« C’est un film profondément féministe » : Maïmouna Doucouré sort « Mignonnes » qui ausculte la vie des préadolescentes

Le premier long-métrage de Maïmouna Doucouré, « Mignonnes », sort le 19 août en salles. (Sacha Maric for Netflix) Marine Langlois

Avec son premier film « Mignonnes », la réalisatrice franco-sénégalaise Maïmouna Doucouré interroge, entre autres, l’hypersexualisation de jeunes filles de onze ans. Rencontre. 

Recompensée en 2017 par le César du meilleur court-métrage pour Maman(s), Maïmouna Doucouré signe cette année Mignonnes, son premier film, à retrouver en salles le 19 août.

Le long-métrage suit l’histoire d’Amy, une jeune fille de onze chamboulée quand elle apprend que son père va rentrer du Sénégal avec une nouvelle femme. À la quête d’une nouvelle liberté, Amy va se lier d’amitié avec un groupe de filles, « les Mignonnes ».  Entre chorégraphies sensuelles et likes sur les réseaux sociaux, Amy va vouloir trouver sa place. Criant de réalisme, Mignonnes est un premier film réussi. Rencontre avec sa réalisatrice, qui décrit cette oeuvre comme son « bébé »

franceinfo Culture : Mignonnes reprend la trame de votre court-métrage primé Maman(s)¸ sur une jeune fille confrontée à la polygamie dans sa famille. Qu’est-ce qui vous a poussé à revenir à cette histoire ?  

Maïmouna Doucouré : Le cadre familial que je dépeins dans Maman(s) est d’une certaine façon le même que celui de Mignonnes mais je n’ai pas l’impression de raconter la même histoire. Le point commun entre les deux oeuvres est mon enfance. J’ai grandi à Paris, dans une famille polygame : c’est cet univers que j’ai choisi de faire découvrir.

Avec Mignonnes, vous abordez aussi l’hypersexualisation des pré-adolescentes. Encore un sujet que l’on voit très peu dans le cinéma français. Vous aimez vous attaquer à des sujets qui dérangent ?  

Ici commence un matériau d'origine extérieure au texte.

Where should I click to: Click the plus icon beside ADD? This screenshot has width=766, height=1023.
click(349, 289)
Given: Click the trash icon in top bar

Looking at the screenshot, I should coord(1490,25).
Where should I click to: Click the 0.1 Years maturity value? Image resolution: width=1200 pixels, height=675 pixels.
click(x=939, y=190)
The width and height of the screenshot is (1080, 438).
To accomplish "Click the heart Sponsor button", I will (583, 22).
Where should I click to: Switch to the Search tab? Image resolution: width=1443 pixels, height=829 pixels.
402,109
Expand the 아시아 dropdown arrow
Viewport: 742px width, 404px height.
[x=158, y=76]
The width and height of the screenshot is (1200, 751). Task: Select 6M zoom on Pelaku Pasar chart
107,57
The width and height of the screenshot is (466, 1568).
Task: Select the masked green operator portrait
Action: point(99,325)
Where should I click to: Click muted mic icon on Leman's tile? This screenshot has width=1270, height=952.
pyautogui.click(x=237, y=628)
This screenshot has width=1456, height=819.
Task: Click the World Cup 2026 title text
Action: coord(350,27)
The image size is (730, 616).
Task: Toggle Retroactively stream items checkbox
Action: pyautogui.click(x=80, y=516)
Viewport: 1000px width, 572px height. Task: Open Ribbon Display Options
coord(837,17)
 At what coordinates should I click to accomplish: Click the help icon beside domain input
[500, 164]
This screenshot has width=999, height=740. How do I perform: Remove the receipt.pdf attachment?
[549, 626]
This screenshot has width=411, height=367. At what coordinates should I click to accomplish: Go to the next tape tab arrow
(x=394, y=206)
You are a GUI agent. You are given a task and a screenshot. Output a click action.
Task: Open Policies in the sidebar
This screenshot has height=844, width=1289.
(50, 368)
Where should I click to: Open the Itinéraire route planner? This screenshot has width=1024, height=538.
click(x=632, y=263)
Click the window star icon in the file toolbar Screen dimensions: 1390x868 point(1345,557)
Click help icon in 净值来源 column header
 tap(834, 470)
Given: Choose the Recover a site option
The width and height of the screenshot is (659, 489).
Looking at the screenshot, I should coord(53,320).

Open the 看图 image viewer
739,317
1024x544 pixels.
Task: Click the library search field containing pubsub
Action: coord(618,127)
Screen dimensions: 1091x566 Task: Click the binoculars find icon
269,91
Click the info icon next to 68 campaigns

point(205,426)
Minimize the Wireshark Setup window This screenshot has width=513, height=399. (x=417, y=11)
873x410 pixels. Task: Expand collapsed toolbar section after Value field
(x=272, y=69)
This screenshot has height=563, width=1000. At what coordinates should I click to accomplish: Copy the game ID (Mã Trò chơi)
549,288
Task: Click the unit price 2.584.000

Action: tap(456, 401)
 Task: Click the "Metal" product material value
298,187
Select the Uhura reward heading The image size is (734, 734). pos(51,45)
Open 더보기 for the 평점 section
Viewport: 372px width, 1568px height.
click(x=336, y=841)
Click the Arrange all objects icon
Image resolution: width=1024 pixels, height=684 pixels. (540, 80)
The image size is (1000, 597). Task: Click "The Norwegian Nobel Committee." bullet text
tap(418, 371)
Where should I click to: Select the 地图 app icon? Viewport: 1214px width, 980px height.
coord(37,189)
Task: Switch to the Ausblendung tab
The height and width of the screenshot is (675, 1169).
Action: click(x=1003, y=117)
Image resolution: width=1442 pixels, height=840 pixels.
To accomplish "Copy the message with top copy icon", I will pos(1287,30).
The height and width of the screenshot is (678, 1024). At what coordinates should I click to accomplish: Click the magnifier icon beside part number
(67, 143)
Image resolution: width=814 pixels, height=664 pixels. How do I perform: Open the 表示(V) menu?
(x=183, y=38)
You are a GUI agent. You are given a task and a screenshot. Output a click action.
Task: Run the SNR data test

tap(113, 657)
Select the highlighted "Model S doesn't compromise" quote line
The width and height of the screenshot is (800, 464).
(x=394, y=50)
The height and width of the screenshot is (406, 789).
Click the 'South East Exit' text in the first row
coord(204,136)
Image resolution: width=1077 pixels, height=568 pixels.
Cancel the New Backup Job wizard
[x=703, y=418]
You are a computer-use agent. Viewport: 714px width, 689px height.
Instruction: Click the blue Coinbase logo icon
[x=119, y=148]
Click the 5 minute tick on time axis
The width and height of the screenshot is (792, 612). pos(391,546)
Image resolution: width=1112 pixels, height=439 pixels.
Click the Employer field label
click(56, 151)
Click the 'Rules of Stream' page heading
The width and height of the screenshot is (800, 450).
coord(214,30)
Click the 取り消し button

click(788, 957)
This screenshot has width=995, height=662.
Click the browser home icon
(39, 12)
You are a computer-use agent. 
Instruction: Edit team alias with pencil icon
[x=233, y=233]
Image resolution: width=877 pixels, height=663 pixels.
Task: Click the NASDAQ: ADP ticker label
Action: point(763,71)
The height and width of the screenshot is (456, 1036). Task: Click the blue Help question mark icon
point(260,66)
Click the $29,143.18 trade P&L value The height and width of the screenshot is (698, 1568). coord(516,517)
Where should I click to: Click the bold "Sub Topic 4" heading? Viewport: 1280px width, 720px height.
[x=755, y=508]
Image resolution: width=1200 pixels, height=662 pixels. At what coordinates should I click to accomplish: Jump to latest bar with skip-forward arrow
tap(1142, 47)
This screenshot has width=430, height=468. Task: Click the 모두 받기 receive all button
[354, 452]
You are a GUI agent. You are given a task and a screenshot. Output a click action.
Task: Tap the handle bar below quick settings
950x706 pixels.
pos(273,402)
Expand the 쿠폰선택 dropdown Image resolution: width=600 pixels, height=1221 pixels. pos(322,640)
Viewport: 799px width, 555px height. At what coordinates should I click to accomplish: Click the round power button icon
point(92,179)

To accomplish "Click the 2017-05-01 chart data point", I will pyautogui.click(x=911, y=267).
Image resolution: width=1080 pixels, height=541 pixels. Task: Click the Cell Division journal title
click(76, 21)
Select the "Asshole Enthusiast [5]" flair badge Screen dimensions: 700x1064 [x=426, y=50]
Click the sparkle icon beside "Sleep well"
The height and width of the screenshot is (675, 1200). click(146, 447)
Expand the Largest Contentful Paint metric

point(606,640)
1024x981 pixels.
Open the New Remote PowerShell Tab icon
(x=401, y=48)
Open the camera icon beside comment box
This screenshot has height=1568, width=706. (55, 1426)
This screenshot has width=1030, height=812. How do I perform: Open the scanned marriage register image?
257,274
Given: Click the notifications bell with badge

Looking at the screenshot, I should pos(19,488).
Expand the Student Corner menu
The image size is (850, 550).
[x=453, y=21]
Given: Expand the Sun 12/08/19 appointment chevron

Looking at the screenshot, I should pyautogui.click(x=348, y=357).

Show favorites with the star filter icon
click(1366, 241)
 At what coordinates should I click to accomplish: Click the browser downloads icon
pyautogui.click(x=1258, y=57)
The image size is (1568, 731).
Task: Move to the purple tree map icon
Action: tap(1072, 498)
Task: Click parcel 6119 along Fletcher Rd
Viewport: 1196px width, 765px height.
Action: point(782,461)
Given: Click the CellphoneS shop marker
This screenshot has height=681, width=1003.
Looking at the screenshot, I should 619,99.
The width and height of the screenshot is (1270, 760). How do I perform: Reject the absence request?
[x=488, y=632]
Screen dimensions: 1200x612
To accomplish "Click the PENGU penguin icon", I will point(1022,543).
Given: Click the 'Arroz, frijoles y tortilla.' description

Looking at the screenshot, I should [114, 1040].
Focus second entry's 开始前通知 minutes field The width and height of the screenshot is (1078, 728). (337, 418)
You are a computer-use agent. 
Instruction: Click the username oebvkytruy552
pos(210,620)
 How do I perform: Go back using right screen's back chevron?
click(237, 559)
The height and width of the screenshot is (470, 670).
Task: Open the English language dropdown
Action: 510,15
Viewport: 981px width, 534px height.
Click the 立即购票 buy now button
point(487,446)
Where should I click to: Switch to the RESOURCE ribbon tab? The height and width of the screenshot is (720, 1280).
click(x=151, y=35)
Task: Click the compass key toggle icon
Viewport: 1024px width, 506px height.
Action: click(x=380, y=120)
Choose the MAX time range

Je ne pense pas que ce soit des sujets qui dérangent mais c’est vrai que cet âge particulier n’est pas beaucoup traité. Ces sujets sont surtout très représentatifs de ce qui se passe dans la réalité et sont peut-être difficiles à admettre. Ensuite, faire un casting de préadolescentes signifie prendre le risque de les voir se transformer trois mois plus tard, étant donné qu’elles sont dans une phase de croissance assez importante. 

Le film est effectivement très moderne. Vous avez fait beaucoup de recherches avant d’écrire le scénario, notamment sur les problèmes auxquels est confrontée la jeunesse d’aujourd’hui ? 

En tant que réalisatrice, je me devais d’être au plus près de la vérité. Pour faire le film, j’ai réalisé une enquête de plus d’un an lors de laquelle j’ai rencontré de nombreuses petites filles entre onze et douze ans. Elles m’ont raconté leurs histoires, la façon dont elles se situent en tant que jeunes filles et futures femmes, mais aussi la manière dont elles se construisent avec leur famille et leurs amis, à l’heure des réseaux sociaux. Toutes ces histoires ont nourri le scénario.

Peut-on dire que Mignonnes est un film qui dénonce ?  

Mignonnes est un film profondément féministe. Il était important pour moi de trouver l’angle idéal pour parler de mon héroïne, Amy, qui est tiraillée entre deux modèles de femmes. D’un côté, celui de sa mère, qui subit une certaine forme d’oppression et celui qu’elle va aller chercher à l’extérieur, à travers ce groupe de copines qui est pour elle, une forme de libération. Mignonnes questionne la place de la femme dans la société et les outils que l’on donne à nos jeunes filles pour se construire. Avec ce film, j’interroge la notion de choix quand on est une femme.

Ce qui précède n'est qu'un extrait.